** Opening MATERIAL FOR THIS TASK block **
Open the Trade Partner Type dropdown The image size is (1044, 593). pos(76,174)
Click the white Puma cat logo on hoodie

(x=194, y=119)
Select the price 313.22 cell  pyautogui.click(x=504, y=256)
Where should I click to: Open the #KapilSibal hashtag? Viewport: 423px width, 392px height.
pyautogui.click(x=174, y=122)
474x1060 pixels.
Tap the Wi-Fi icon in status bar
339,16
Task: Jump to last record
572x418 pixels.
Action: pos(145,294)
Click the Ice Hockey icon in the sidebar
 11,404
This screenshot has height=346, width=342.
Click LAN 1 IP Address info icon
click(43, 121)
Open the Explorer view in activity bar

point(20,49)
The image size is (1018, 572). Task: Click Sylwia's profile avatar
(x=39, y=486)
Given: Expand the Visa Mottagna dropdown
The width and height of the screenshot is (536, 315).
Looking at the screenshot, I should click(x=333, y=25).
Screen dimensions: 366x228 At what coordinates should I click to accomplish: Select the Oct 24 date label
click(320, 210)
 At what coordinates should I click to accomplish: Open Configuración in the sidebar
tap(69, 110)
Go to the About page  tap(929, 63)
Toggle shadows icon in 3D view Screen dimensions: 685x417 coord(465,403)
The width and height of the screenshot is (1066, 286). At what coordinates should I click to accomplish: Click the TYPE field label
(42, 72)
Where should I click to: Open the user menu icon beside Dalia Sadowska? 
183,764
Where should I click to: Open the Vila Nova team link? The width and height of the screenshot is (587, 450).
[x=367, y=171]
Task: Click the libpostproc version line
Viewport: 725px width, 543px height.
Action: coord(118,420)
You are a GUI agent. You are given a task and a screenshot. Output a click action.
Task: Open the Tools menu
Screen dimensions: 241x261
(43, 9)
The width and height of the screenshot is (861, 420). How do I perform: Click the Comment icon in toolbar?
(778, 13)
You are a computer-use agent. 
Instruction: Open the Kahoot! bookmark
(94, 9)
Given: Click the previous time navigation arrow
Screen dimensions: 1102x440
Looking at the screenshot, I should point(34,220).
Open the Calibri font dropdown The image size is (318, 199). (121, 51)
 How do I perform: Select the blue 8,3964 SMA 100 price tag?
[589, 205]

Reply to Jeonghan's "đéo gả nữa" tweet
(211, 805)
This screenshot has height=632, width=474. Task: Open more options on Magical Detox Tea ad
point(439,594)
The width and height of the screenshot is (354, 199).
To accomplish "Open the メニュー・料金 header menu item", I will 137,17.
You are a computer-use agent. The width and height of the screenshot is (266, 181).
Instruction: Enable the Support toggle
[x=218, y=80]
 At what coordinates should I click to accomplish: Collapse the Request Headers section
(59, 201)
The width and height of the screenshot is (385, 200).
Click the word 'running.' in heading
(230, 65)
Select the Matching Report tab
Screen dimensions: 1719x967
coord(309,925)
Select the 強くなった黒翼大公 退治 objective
** Closing MATERIAL FOR THIS TASK block **
- _WORK TO BE COMPLETED_
Reproduce all the data precisely, word for word.

- _TASK RESPONSE_
Open the Trade Partner Type dropdown The image size is (1044, 593). pos(76,174)
Click the white Puma cat logo on hoodie

(x=194, y=119)
Select the price 313.22 cell  pyautogui.click(x=504, y=256)
Where should I click to: Open the #KapilSibal hashtag? Viewport: 423px width, 392px height.
pyautogui.click(x=174, y=122)
474x1060 pixels.
Tap the Wi-Fi icon in status bar
339,16
Task: Jump to last record
572x418 pixels.
Action: pos(145,294)
Click the Ice Hockey icon in the sidebar
 11,404
This screenshot has height=346, width=342.
Click LAN 1 IP Address info icon
click(43, 121)
Open the Explorer view in activity bar

point(20,49)
The image size is (1018, 572). Task: Click Sylwia's profile avatar
(x=39, y=486)
Given: Expand the Visa Mottagna dropdown
The width and height of the screenshot is (536, 315).
Looking at the screenshot, I should click(x=333, y=25).
Screen dimensions: 366x228 At what coordinates should I click to accomplish: Select the Oct 24 date label
click(320, 210)
 At what coordinates should I click to accomplish: Open Configuración in the sidebar
tap(69, 110)
Go to the About page  tap(929, 63)
Toggle shadows icon in 3D view Screen dimensions: 685x417 coord(465,403)
The width and height of the screenshot is (1066, 286). At what coordinates should I click to accomplish: Click the TYPE field label
(42, 72)
Where should I click to: Open the user menu icon beside Dalia Sadowska? 
183,764
Where should I click to: Open the Vila Nova team link? The width and height of the screenshot is (587, 450).
[x=367, y=171]
Task: Click the libpostproc version line
Viewport: 725px width, 543px height.
Action: coord(118,420)
You are a GUI agent. You are given a task and a screenshot. Output a click action.
Task: Open the Tools menu
Screen dimensions: 241x261
(43, 9)
The width and height of the screenshot is (861, 420). How do I perform: Click the Comment icon in toolbar?
(778, 13)
You are a computer-use agent. 
Instruction: Open the Kahoot! bookmark
(94, 9)
Given: Click the previous time navigation arrow
Screen dimensions: 1102x440
Looking at the screenshot, I should point(34,220).
Open the Calibri font dropdown The image size is (318, 199). (121, 51)
 How do I perform: Select the blue 8,3964 SMA 100 price tag?
[589, 205]

Reply to Jeonghan's "đéo gả nữa" tweet
(211, 805)
This screenshot has height=632, width=474. Task: Open more options on Magical Detox Tea ad
point(439,594)
The width and height of the screenshot is (354, 199).
To accomplish "Open the メニュー・料金 header menu item", I will 137,17.
You are a computer-use agent. The width and height of the screenshot is (266, 181).
Instruction: Enable the Support toggle
[x=218, y=80]
 At what coordinates should I click to accomplish: Collapse the Request Headers section
(59, 201)
The width and height of the screenshot is (385, 200).
Click the word 'running.' in heading
(230, 65)
Select the Matching Report tab
Screen dimensions: 1719x967
coord(309,925)
Select the 強くなった黒翼大公 退治 objective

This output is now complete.